Exercise brief:
Please copy out every line of the listing below word for word, leaving the pictures out.

Records supplied:
**********

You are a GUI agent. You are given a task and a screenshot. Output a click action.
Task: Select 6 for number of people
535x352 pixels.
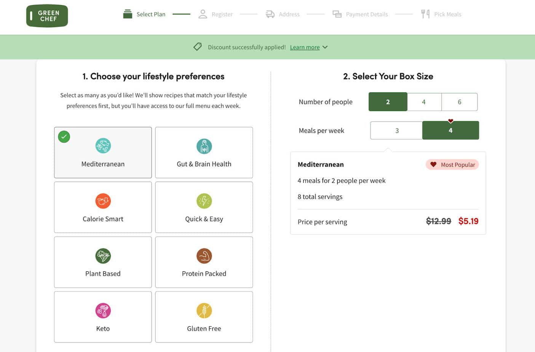pos(459,102)
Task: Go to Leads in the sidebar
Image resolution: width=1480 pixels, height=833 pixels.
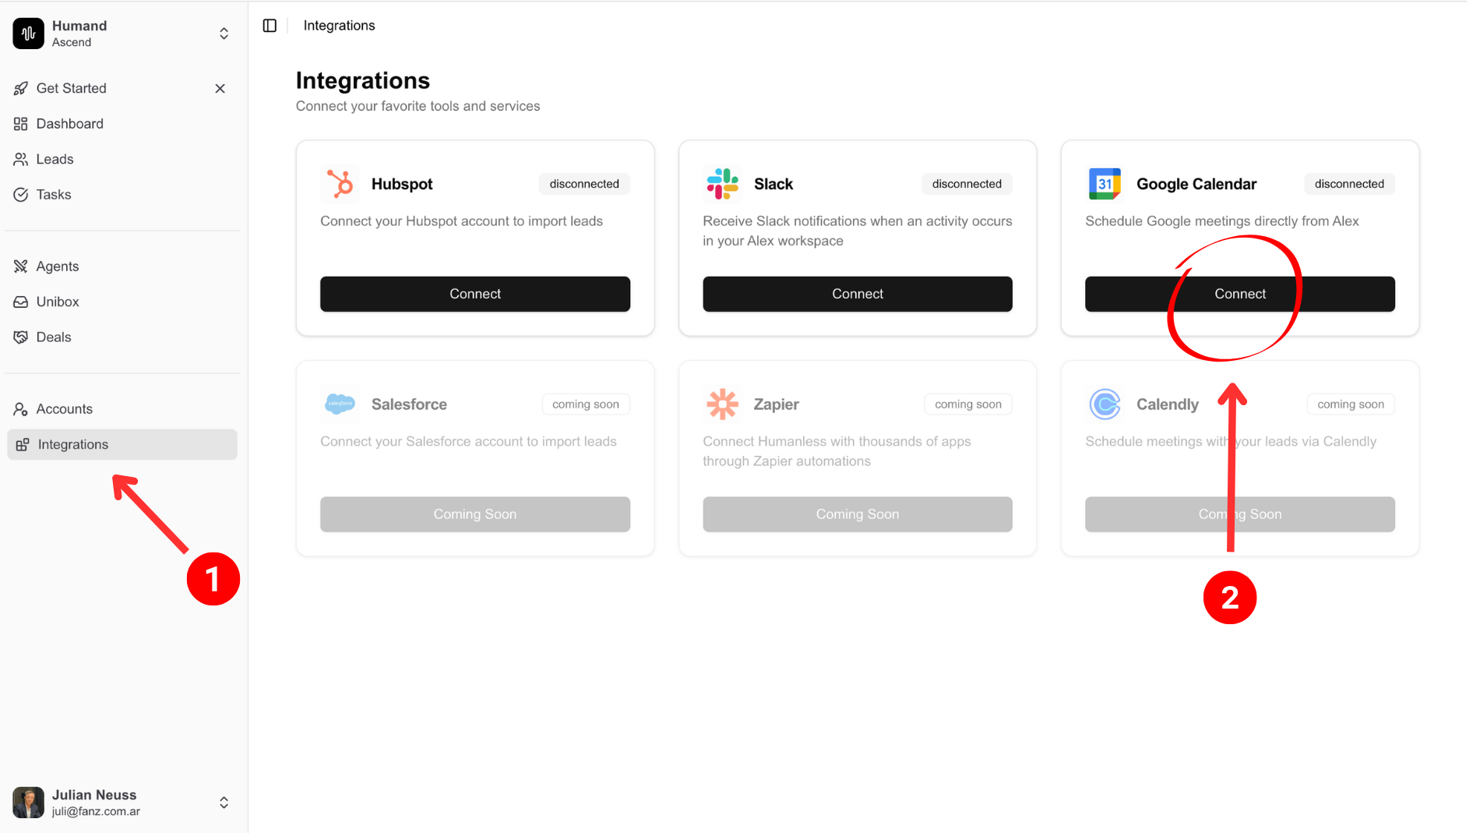Action: (55, 159)
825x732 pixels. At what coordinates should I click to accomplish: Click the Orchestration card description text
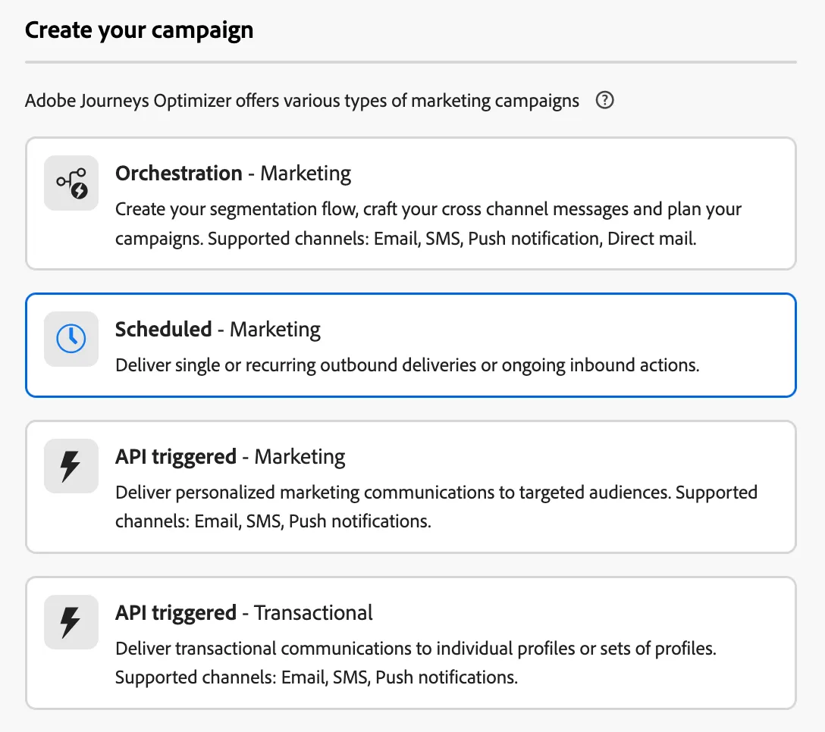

**********

Finished answer:
You are a GUI agent. You are given a task and a screenshot. Output a click action.
Task: Select 6 for number of people
535x352 pixels.
pos(459,102)
Task: Go to Leads in the sidebar
Image resolution: width=1480 pixels, height=833 pixels.
Action: (55, 159)
825x732 pixels. At what coordinates should I click to accomplish: Click the Orchestration card description text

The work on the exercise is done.